Javier Pérez Lafuente, Big Data
Javier Pérez Lafuente, a data analyst at Smartme Analytics. Carlos Gil-Roig

Data analyst

Javier Pérez Lafuente studied Law and Business Administration at the University of Zaragoza and started work at Smartme Analytics in 2017 in a marketing role. After a time, though, he became eager to learn more about the big data his company was handling. “I very quickly realized that I was very comfortable with big data issues and that there was a big future in the sector, but I also knew that I clearly lacked training because I had not studied for this,” he says. However, he did not want to pay for a master’s degree so he decided to teach himself by signing up for online courses, many of which were free.

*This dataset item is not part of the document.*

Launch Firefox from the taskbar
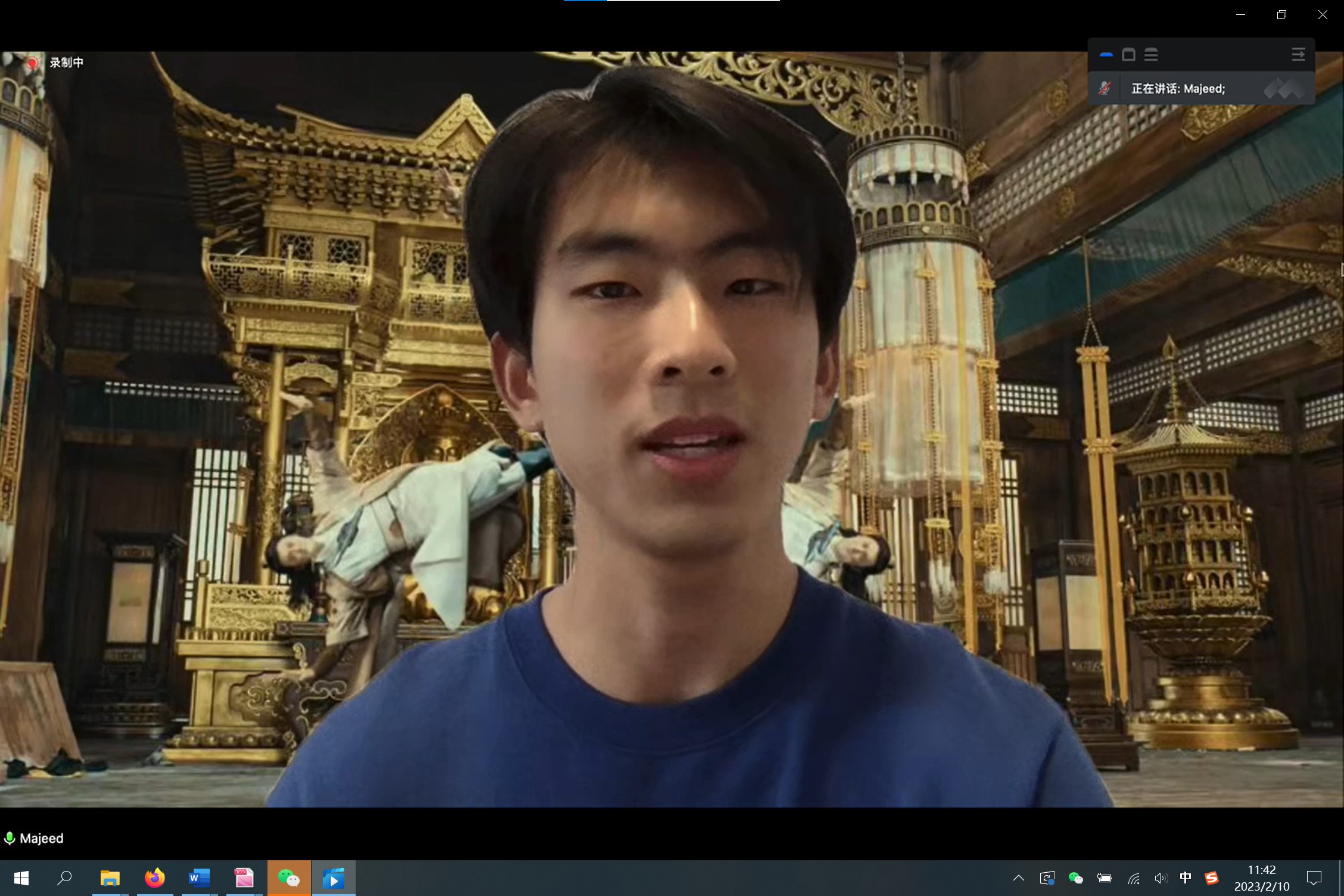click(155, 878)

Now Lafuente, 28, is a data analyst and his work consists of drawing conclusions from consumers. “Let’s say there’s a client who wants to know how to use Instagram to get people who don’t usually watch television to do so. I take all the data we get from that app and turn it into information. It’s no longer just data, but we understand it and know how to use it to achieve the end we are after,” he explains. Lafuente has been working at Smartme Analytics for five years and although he has not been looking for another job, he has received around a dozen offers. “It gives me a lot of peace of mind to know there is so much opportunity,” he says.

Solutions engineer

Ana Manzanares Villarán, 31, has a curious job title: solutions engineer. “In reality, my job is to serve as a bridge between the client and my company,” she explains. “It’s a role that combines being technical with a lot of exposure to the customer: understanding what problems they have and how our technology can help them to solve them. It’s not a job that requires specific studies, but rather they are looking for dynamic and flexible people, with a commercial calling.” Since last February, Manzanares has been working for Carto, a company that specializes in geolocation and data. She holds a Geography degree from the University of Seville but says that data has always fascinated her, leading her to learn programming and software languages in her own time.

At Carto, Manzanares takes on all kinds of projects at national and international level, but above all she enjoys those that deal with sustainability. Her role consists of meeting with a client to understand what they are looking for. Then, she carries out proofs of concept, which involves developing a solution for the client based on the relevant data. These solutions tend to be cell phone or web applications. “From there we present it to the customer, get their feedback and then decide on the next steps,” she says.